A 11ª Vara Federal de Curitiba determinou o embargo imediato de uma mansão construída de forma irregular no entorno do Parque Nacional do Superagui, em Área de Proteção Ambiental (APA) Estadual de Guaraqueçaba, no litoral do Paraná. A decisão atende a um pedido de tutela de urgência do Ministério Público Federal (MPF).
Laudos da Polícia Federal apontam que a edificação excede em mais de 300% a área autorizada pelos órgãos ambientais para construção, impedindo a regeneração da vegetação nativa. Por isso, o MPF solicitou a demolição do imóvel e a restauração integral da área e teve parte do pedido atendido.
A ação mostra que as proprietárias do imóvel receberam autorização do Instituto Chico Mendes de Conservação da Biodiversidade (ICMBio) para ampliar uma casa em 100 metros quadrados, desde que com licenciamento ambiental.

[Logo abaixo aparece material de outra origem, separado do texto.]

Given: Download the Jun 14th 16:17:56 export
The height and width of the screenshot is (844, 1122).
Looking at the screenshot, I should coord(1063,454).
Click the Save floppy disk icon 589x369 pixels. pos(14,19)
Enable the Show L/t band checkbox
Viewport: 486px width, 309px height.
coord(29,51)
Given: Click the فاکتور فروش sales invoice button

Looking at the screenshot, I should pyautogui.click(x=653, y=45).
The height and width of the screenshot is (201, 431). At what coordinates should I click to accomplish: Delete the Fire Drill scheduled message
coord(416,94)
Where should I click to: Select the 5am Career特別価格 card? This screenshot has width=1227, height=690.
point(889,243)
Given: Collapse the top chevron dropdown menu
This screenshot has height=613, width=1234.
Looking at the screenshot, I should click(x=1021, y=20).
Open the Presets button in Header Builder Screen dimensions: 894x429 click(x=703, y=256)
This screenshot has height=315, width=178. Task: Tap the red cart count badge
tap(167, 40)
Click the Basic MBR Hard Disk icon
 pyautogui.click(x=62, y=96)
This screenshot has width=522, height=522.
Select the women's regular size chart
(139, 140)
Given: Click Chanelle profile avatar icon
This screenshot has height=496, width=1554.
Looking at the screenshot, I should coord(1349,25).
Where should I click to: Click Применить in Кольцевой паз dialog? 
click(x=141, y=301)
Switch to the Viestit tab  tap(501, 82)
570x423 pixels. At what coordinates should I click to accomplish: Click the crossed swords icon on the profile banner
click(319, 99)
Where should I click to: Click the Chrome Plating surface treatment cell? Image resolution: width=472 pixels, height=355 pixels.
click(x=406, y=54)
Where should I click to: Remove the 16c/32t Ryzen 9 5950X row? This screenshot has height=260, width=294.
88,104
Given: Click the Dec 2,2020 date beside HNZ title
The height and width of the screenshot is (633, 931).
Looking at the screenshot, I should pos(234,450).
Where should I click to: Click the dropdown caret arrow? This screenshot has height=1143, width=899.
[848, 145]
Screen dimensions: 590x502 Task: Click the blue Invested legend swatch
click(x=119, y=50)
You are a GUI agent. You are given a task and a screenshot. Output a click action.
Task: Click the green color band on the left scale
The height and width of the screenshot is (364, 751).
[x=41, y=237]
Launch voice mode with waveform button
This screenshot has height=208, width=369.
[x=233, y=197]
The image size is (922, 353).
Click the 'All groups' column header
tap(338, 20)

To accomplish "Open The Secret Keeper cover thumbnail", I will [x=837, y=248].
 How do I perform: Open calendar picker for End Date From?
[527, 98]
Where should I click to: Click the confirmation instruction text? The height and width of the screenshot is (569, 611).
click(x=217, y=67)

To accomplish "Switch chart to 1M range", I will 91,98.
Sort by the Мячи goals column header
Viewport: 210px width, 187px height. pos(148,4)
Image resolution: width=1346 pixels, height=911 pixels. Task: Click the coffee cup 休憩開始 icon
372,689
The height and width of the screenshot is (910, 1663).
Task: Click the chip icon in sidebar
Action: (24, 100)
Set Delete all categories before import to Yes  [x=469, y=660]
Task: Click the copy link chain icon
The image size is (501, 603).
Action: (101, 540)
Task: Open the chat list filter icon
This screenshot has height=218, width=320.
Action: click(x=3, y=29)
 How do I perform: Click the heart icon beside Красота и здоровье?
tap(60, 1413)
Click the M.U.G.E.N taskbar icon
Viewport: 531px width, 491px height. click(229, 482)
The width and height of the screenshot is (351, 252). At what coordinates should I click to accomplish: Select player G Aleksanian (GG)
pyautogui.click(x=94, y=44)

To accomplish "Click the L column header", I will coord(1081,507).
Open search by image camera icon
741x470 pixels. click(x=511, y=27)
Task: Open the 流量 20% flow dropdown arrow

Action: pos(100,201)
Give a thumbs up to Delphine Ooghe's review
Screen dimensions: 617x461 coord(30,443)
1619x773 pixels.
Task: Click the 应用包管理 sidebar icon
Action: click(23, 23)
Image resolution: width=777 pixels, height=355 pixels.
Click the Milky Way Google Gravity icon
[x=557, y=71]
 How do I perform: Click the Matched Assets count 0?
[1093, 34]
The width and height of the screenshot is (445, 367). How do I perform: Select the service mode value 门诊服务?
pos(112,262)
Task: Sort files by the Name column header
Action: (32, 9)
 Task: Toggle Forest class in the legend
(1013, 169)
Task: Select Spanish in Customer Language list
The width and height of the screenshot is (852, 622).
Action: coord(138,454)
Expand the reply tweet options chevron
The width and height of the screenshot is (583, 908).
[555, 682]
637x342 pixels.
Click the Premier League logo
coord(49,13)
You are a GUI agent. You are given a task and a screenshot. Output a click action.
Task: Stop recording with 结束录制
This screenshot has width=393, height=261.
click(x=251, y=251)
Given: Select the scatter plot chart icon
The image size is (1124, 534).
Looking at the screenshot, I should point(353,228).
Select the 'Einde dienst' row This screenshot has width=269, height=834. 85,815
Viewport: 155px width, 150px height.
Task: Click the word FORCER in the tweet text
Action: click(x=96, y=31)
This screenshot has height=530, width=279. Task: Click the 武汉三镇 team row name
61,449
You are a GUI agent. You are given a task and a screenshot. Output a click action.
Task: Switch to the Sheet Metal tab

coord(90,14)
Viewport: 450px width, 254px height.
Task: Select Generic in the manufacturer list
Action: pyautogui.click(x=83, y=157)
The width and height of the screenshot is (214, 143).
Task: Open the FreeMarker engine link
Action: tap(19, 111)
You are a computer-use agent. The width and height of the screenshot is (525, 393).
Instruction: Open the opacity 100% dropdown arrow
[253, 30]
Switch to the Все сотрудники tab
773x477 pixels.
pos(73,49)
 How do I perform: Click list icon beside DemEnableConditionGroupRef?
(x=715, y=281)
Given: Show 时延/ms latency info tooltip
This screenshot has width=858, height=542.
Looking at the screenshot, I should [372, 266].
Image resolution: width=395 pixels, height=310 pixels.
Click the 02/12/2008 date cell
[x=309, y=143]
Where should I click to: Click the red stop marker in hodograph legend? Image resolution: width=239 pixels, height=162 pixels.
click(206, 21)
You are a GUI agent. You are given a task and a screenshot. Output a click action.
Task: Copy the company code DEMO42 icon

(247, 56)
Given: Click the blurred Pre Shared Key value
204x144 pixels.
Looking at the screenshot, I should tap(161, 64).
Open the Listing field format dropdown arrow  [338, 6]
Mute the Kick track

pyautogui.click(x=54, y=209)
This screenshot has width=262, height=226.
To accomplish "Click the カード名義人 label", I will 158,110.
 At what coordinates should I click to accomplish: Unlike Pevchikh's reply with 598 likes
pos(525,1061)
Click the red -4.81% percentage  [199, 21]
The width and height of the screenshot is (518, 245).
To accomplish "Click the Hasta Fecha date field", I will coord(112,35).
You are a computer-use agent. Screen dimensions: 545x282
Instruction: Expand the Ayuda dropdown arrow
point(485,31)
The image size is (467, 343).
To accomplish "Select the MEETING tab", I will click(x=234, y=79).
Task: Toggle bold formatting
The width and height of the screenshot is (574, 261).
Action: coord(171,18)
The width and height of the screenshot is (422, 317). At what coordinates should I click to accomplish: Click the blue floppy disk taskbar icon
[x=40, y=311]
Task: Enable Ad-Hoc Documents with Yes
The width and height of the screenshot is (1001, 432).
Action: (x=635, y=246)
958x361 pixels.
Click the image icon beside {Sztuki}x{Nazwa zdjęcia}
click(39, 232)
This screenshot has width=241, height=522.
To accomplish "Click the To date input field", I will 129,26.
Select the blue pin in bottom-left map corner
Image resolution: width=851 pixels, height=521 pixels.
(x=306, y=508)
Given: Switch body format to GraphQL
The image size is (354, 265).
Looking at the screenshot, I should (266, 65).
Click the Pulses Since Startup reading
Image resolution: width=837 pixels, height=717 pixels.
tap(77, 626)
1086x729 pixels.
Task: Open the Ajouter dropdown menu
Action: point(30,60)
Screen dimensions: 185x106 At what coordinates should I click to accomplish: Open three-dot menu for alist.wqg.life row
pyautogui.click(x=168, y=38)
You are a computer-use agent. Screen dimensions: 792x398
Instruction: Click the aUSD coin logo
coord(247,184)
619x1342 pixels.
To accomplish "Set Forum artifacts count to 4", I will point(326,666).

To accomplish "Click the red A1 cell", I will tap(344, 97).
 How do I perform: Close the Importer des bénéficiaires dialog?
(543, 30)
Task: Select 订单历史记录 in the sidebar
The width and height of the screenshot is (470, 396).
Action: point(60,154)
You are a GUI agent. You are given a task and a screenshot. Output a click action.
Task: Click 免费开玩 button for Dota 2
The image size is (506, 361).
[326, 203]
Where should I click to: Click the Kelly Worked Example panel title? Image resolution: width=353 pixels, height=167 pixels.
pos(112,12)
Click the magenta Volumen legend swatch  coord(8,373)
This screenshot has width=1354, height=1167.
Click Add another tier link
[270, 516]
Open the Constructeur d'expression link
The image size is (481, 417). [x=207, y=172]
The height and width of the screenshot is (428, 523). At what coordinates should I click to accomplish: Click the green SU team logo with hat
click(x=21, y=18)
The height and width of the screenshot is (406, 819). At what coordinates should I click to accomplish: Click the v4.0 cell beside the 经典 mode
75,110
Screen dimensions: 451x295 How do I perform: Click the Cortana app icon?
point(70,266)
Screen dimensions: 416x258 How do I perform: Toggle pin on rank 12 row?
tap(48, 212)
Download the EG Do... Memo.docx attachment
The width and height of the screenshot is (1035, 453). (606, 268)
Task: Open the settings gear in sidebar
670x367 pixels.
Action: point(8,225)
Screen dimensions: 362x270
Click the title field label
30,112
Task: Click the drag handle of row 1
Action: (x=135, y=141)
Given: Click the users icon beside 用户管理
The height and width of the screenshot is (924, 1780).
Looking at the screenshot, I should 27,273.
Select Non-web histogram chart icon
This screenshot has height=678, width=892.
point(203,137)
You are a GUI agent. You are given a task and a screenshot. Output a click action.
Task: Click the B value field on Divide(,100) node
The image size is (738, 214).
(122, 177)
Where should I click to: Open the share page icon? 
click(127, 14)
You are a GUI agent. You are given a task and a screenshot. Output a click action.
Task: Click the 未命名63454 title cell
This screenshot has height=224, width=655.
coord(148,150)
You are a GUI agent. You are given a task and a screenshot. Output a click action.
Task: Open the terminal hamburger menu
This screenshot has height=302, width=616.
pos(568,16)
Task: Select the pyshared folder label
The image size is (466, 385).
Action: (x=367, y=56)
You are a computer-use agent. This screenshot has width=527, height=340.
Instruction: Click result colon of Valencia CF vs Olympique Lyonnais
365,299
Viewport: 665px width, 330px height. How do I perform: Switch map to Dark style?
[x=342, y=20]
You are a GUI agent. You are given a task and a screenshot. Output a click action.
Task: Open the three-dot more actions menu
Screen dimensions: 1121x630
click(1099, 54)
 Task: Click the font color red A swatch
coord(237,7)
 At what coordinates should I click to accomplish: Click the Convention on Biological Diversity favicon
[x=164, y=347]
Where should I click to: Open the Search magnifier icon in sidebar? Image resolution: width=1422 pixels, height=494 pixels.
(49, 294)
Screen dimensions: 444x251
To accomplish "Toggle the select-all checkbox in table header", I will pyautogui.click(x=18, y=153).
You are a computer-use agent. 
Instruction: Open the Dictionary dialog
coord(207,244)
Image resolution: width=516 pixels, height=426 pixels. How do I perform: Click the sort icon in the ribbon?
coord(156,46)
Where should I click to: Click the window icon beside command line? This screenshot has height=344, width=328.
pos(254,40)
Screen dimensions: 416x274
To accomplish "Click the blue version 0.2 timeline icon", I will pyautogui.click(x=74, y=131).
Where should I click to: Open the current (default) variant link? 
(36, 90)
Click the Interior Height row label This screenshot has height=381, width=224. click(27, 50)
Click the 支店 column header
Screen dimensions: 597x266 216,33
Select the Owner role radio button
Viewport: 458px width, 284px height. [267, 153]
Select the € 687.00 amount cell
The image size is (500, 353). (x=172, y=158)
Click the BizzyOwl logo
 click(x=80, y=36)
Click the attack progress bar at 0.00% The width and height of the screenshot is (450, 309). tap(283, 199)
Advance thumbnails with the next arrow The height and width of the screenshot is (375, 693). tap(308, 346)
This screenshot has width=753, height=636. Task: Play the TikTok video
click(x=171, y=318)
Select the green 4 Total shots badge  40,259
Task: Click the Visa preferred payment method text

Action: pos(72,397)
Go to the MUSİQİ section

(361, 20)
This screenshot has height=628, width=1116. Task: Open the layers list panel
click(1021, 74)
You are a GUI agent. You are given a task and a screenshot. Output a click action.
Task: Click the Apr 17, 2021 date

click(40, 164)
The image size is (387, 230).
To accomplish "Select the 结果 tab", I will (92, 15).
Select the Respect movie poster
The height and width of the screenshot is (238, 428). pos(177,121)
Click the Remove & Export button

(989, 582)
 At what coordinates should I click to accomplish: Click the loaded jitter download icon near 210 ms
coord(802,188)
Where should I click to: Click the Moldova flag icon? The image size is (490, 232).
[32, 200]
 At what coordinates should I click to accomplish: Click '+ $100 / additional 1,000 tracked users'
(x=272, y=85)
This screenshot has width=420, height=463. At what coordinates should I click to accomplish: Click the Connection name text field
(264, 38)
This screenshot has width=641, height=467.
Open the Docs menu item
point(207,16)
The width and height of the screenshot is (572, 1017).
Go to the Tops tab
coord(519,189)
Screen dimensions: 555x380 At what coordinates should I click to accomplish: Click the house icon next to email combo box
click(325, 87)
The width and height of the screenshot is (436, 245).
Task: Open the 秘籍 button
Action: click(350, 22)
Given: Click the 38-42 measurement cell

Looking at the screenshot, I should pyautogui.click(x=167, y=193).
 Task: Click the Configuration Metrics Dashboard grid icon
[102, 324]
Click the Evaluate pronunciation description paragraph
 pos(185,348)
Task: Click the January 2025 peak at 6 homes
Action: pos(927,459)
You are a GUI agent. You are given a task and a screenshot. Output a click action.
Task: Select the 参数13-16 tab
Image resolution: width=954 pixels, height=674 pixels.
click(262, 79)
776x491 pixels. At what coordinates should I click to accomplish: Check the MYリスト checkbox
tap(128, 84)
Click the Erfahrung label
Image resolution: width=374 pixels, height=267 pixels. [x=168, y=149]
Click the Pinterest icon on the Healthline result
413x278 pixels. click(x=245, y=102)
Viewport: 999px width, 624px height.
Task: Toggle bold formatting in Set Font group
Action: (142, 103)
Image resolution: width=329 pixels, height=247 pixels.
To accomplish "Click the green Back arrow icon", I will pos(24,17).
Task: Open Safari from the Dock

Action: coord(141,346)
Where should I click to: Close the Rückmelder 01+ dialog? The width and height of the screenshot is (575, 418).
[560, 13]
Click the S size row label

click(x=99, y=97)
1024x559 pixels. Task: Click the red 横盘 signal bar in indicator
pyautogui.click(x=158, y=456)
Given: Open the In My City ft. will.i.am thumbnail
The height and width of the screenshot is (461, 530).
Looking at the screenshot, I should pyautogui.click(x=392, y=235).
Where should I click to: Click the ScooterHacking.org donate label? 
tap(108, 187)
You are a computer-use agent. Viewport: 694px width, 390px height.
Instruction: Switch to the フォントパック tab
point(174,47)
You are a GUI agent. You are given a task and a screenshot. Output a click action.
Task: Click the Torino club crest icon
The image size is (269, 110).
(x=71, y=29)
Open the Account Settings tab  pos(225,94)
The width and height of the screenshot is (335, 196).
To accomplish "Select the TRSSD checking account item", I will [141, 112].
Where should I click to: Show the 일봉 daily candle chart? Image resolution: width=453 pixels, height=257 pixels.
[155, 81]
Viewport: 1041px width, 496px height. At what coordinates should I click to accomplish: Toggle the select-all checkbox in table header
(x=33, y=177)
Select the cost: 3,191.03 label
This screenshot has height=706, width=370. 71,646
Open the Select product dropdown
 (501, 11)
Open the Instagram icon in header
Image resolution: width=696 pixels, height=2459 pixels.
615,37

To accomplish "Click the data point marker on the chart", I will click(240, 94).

No entanto, vistorias técnicas revelaram a existência de duas edificações que somam 414,51 metros quadrados, construídas sem o devido licenciamento ambiental.
No despacho, o juiz federal substituto Roger Rasador Oliveira destacou os riscos ambientais. “No caso concreto, o Ministério Público Federal aponta que, segundo o laudo confeccionado pela DPF, ‘os impactos decorrentes das construções analisadas estão relacionados, principalmente, ao impedimento da regeneração natural da vegetação’", descreveu.
O magistrado então determinou, em despacho no dia 20 de dezembro de 2025, a proibição de qualquer presença ou uso da construção e fixou multa de R$ 5 mil em caso de descumprimento do embargo.
As rés têm prazo de 30 dias para apresentar contestação.